> **Parts of the exercise**:
A - Print everything from "Walls teaches one" down to "the course nationally." in the article on the AP African American Studies pilot.
B - Render everything in the entries from the line containing "This screenshot has height=453, width=1018." down to the final line of the entries as a numbered list, leaving out blank lines.

> **Page extract**:
--*--
The creation of the course, which the AP Program has worked on for more than a decade, is designed to be a multiyear process, according to the College Board. After this initial pilot year, the program will expand to hundreds of additional high schools in the 2023-24 school year. All schools can offer the program the following academic year with the first AP exams administered in Spring 2025.
Smith said his class is a “very diverse” group of 20 students who engage in discussion and are good at giving feedback. Smith and his students are all learning together as they test the course and work out the kinks, he said.
“I think it’s a win-win for all of us to be honest with you,” Smith said. “I think the kids seem to be enjoying it.”
Ruthie Walls at Little Rock Central High School said her students are also enjoying the course. Bringing the pilot to her school was a team effort, and it’s “of vital importance to teach AP African American Studies,” Walls said in an emailed statement.
“First, the kids really want to know the history,” she said. “Next, as educators our goal is to help students become well-informed, critical thinkers. The history actually helps them understand the very complex world that we live in now.”
Walls teaches one section of 27 students and said teachers are happy to see the course being offered, students are engaged and parents are on board. Teachers from around the state have also reached out to learn more about the class, she said.
“I’m very pleased with the curriculum and the primary sources that the College Board has made available,” Walls said. “I can’t tell you how proud I am of all of my students. The course is challenging, but all come in every day and work hard.”
While Smith and Walls reported positive feedback from their pilot experience, there has been pushback against the course nationally.
African American history is required in Florida; however, in a letter to the College Board dated Jan. 12, the Florida Department of Education said it did not approve of inclusion of the AP African American Studies course because “the content of this course is inexplicably contrary to Florida law and significantly lacks educational value.”
Florida Gov. Ron DeSantis signed legislation last year that restricts race and gender conversations in schools and workplaces. A federal judge issued a temporary injunction against the law.
In Arkansas, Gov. Sarah Huckabee Sanders signed an executive order on her first day in office that prohibits “indoctrination” and critical race theory in schools. Critical race theory is typically not taught in K-12 schools in Arkansas, and is reserved mostly for graduate-level college coursework.
Sanders also issued an executive order directing the state’s education secretary, former Florida DOE senior chancellor Jacob Oliva, to review “out-of-date, unnecessary or otherwise burdensome” state laws and regulations for public schools.
As a result, the Arkansas Department of Education has contacted the College Board to obtain information about the pilot course “as part of our comprehensive review of all rules, regulations, policies, materials and communications” as directed by the governor, communications director Kimberly Mundell said in an emailed statement.
--*--
> **Data for analysis**:
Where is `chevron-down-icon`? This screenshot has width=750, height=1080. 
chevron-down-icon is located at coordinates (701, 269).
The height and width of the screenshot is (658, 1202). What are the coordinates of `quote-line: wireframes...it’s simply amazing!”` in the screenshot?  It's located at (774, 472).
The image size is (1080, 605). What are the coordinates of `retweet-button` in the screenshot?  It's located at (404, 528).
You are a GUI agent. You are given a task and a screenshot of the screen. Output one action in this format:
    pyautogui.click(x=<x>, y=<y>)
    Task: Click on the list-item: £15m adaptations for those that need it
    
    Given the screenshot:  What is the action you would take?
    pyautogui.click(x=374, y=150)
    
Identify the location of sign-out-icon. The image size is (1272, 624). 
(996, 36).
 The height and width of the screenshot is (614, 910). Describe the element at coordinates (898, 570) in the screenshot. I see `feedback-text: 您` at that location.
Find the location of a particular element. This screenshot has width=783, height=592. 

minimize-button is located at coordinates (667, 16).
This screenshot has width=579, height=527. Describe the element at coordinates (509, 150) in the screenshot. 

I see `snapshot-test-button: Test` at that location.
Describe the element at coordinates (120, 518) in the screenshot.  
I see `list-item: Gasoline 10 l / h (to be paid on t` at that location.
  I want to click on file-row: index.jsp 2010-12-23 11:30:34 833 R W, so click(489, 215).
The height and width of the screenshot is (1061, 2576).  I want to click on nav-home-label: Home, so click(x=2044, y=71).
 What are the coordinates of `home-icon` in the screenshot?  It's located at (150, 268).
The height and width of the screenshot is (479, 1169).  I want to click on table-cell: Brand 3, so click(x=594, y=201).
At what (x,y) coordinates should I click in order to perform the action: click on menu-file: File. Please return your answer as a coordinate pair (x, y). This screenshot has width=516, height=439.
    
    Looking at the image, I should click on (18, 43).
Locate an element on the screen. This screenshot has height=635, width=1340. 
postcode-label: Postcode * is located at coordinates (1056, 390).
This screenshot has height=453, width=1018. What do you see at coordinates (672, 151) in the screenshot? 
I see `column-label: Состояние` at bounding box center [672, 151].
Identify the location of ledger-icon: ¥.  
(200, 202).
--*--
> **Response list**:
A -
Walls teaches one section of 27 students and said teachers are happy to see the course being offered, students are engaged and parents are on board. Teachers from around the state have also reached out to learn more about the class, she said.
“I’m very pleased with the curriculum and the primary sources that the College Board has made available,” Walls said. “I can’t tell you how proud I am of all of my students. The course is challenging, but all come in every day and work hard.”
While Smith and Walls reported positive feedback from their pilot experience, there has been pushback against the course nationally.

B -
1. This screenshot has height=453, width=1018. What do you see at coordinates (672, 151) in the screenshot? 
2. I see `column-label: Состояние` at bounding box center [672, 151].
3. Identify the location of ledger-icon: ¥.  
4. (200, 202).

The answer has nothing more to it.